§ **WHAT IS BEING ASKED**: Copy the listing below line for line, leaving out the pictures.

---------- THE INPUT

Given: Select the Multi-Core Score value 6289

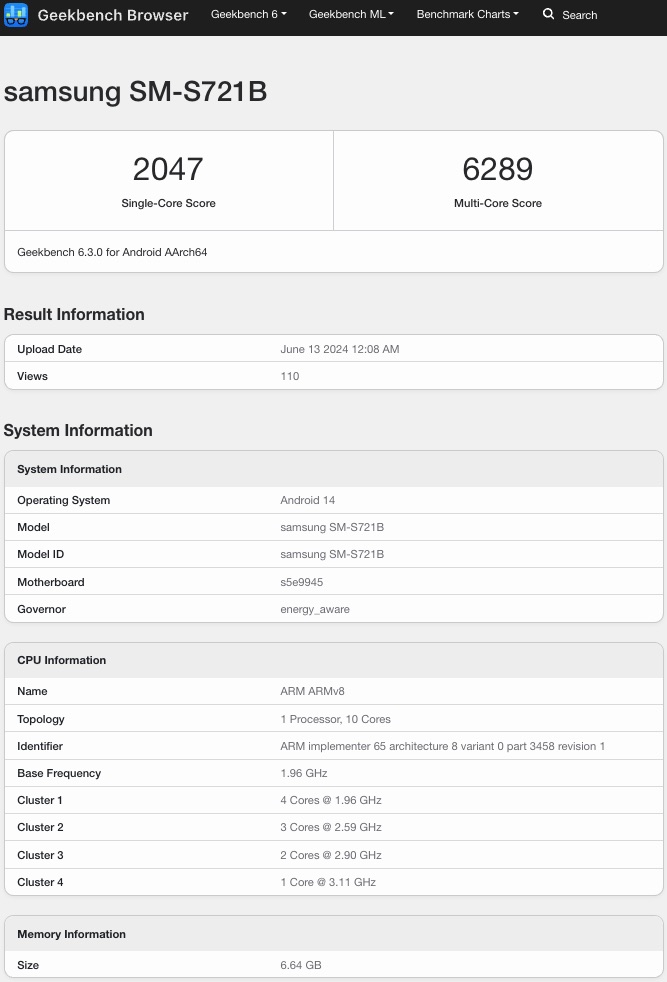Looking at the screenshot, I should [498, 169].
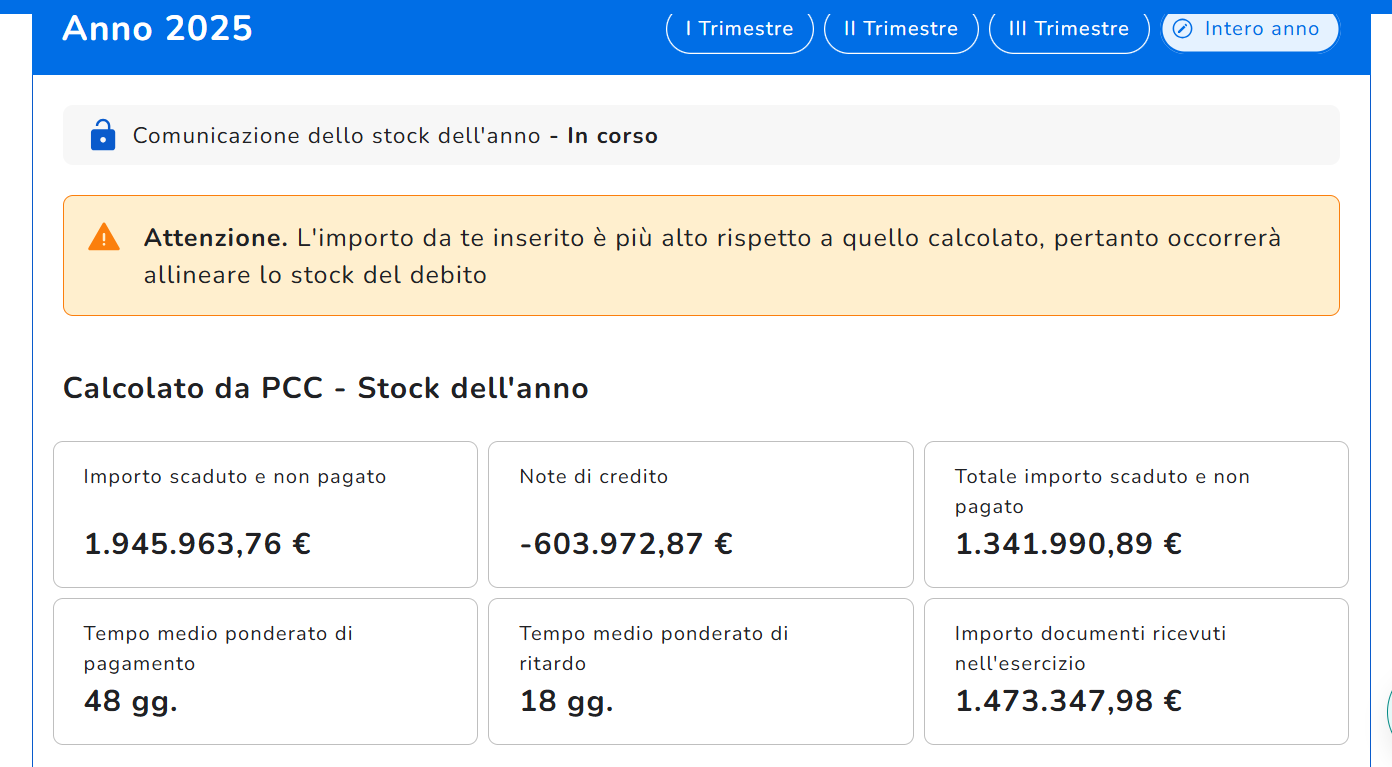Open the II Trimestre tab
The image size is (1392, 767).
(x=900, y=29)
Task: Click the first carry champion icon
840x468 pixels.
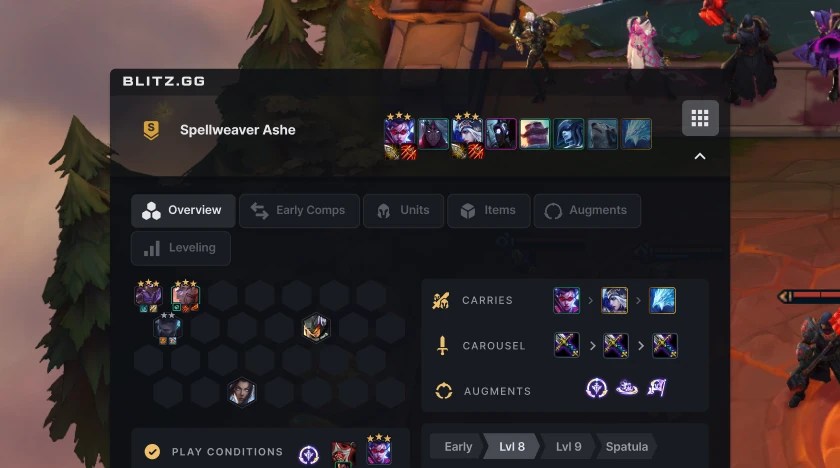Action: click(566, 300)
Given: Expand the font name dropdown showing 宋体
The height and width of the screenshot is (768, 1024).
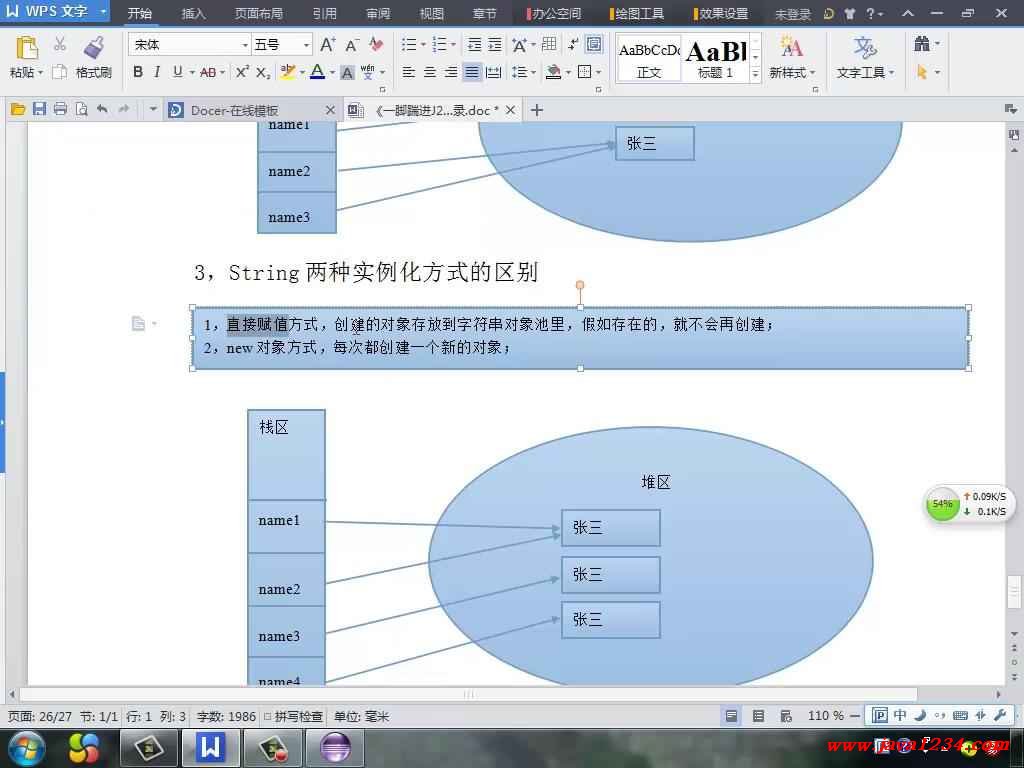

--------------------

§ **RIGHT ANSWER**:
Given: Select the Multi-Core Score value 6289

Looking at the screenshot, I should [498, 169].
Open the II Trimestre tab
The image size is (1392, 767).
(x=900, y=29)
Task: Click the first carry champion icon
840x468 pixels.
Action: click(566, 300)
Given: Expand the font name dropdown showing 宋体
The height and width of the screenshot is (768, 1024).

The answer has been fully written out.